Напротив красивого псевдоготического дома, сверху донизу увешанного гирляндами, Морган споткнулся о выступающий булыжник, завалился набок и лишь чудом не насадился на выступающие пики низкой оградки. Уилки подхватил его в самый последний момент, встряхнул за плечи и попытался поставить вертикально.
Ноги предательски разъехались в разные стороны.
– Всё-таки тебя порядком зацепило.
Морган хотел возразить, но тут небо с землёй резко поменялось местами. Он зажмурился, цепляясь за пальто Уилки.
– Ага… Ч-чёрт… – Морган часто задышал, стараясь не уплыть в беспамятство окончательно. Кошмары с предвкушением оскалились на границе сознания. – Слушай, я просто всё время думаю об этом… то есть о них… то есть…
Договорить он не успел.
Уилки с размаху вжал его спиной в фонарный столб, безжалостно зафиксировал лицо в ладонях – и прижался лбом ко лбу, широко распахивая глаза.
– Не смей жмуриться.
Морган бы и не смог – даже если бы захотел.
Какую-то долю мгновения он ещё различал игольный прокол зрачка, золотистые искры в радужке, блёклые, но по-девичьи густые ресницы. А затем в него хлынул свет – такой же безжалостный и яркий, как в недавнем сне.
Это было почти больно.
Вязкая пластилиновая масса под кожей, заменившая кости и плоть, не выдержала и секунды. Морган вдруг увидел себя со стороны – сияющим, как стеклянная аромалампа со свечой внутри.
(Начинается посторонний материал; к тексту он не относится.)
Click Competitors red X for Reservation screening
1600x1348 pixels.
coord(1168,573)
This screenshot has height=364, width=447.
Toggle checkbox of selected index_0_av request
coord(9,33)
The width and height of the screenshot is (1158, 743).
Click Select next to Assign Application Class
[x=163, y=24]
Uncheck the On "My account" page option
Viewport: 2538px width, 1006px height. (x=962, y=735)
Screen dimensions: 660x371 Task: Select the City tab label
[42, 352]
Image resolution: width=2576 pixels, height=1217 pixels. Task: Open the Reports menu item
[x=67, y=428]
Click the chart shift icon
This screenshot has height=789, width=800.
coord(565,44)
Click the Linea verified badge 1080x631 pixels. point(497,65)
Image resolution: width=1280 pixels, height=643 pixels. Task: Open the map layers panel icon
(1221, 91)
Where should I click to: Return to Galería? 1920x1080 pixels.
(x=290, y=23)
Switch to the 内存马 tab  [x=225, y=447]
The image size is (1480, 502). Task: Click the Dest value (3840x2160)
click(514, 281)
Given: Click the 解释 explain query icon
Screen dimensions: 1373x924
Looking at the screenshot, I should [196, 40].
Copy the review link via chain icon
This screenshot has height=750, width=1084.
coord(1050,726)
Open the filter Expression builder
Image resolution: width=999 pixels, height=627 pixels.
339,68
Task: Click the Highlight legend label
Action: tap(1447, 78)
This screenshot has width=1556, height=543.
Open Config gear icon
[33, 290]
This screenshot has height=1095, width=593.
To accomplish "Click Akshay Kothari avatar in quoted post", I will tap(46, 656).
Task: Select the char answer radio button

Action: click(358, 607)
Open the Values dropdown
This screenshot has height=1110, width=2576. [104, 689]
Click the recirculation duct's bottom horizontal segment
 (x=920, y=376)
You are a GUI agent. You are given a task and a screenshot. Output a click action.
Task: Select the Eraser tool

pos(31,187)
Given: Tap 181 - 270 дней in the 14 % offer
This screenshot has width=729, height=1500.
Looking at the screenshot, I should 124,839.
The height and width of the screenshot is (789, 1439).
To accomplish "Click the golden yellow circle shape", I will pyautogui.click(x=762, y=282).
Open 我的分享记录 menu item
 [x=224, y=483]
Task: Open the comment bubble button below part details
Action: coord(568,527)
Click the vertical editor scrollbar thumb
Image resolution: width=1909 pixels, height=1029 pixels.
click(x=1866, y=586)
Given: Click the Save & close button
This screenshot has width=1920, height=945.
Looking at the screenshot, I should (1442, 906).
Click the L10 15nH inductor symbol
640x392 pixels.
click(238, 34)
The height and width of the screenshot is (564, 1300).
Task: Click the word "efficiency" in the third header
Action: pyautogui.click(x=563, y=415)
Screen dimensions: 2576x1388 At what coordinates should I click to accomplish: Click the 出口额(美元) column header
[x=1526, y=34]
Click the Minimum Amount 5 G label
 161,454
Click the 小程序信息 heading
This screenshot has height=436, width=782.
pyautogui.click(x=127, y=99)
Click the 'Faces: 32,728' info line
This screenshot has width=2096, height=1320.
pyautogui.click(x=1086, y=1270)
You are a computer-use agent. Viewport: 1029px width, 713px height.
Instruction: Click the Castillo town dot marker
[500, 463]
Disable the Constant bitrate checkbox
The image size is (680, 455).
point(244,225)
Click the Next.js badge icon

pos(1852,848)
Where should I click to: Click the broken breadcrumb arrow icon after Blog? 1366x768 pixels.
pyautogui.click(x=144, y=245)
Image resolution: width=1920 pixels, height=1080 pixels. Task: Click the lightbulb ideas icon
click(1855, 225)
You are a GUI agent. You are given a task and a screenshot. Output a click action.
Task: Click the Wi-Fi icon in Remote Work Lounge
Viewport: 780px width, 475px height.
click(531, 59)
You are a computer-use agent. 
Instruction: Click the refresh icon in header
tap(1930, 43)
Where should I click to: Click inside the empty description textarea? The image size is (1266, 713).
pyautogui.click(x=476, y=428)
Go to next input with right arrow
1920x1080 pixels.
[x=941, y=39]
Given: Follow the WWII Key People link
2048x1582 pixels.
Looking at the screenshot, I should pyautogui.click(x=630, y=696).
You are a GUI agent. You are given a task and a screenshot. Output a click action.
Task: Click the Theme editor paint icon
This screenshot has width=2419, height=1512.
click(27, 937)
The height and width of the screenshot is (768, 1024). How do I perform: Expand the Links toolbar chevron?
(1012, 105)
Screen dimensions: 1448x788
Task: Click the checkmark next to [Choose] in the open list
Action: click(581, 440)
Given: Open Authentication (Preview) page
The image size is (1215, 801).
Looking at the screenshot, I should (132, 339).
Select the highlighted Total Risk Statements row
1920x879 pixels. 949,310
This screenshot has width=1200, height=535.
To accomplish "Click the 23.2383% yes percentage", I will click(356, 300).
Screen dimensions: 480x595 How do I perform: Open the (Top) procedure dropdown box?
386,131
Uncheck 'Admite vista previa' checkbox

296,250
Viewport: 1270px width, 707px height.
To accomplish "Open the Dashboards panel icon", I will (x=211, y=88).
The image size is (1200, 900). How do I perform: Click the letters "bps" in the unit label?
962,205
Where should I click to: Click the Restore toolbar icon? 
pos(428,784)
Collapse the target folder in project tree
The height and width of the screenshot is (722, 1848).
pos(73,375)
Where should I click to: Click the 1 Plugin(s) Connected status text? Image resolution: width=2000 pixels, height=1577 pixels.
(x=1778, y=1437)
И самый яркий сгусток света был почему-то не в глазах, как подсказывали рецепторы, а в груди, за частоколом рёбер, – живой и пульсирующий, отсылающий искры в кончики судорожно скрюченных пальцев. Затем видение исчезло, а по телу прокатилась ошеломляюще яркая волна физических ощущений, словно каждая жилка, каждое мышечное волокно напряглось до предела.
А потом всё его существо обернулось звенящей пустотой, светлой и безупречно чистой.
Уилки медленно отстранился, удерживая зрительный контакт.
Острота ощущений слегка притупилась. Граница между болью и удовольствием сместилась в сторону удовольствия – того спокойного приятного чувства, которое иногда наступает незадолго до полного пробуждения от очень хорошего сна. Единственным отличием было то, что разум работал как часы.
– Так лучше? – лукаво поинтересовался Уилки. Губы у него слегка подрагивали, точно он пытался удержаться от улыбки.
Морган проглотил смешок.
– О, да. Гораздо. Как ты там говорил? Так вот, я себя тоже переоценил. Не думал, что меня может вырубить просто от… наблюдений.
Уилки повернул голову – в ту сторону, где осталась заброшенная школа.
– «Наблюдения»? Можно сказать и так. Ты ещё хорошо держался, – сдержанно похвалил он и признался вдруг: – Мне самому порой становится там не по себе. Иногда я думаю, что будет, если я шагну в ту воронку. Ни одна из теней по эту сторону не может причинить мне вреда. Но там их слишком много. И мне интересно, – голос его стал тише, – скольких я успею уничтожить прежде, чем погасну сам.
В том, как он произнёс это, было гораздо больше от обещания, чем от размышления.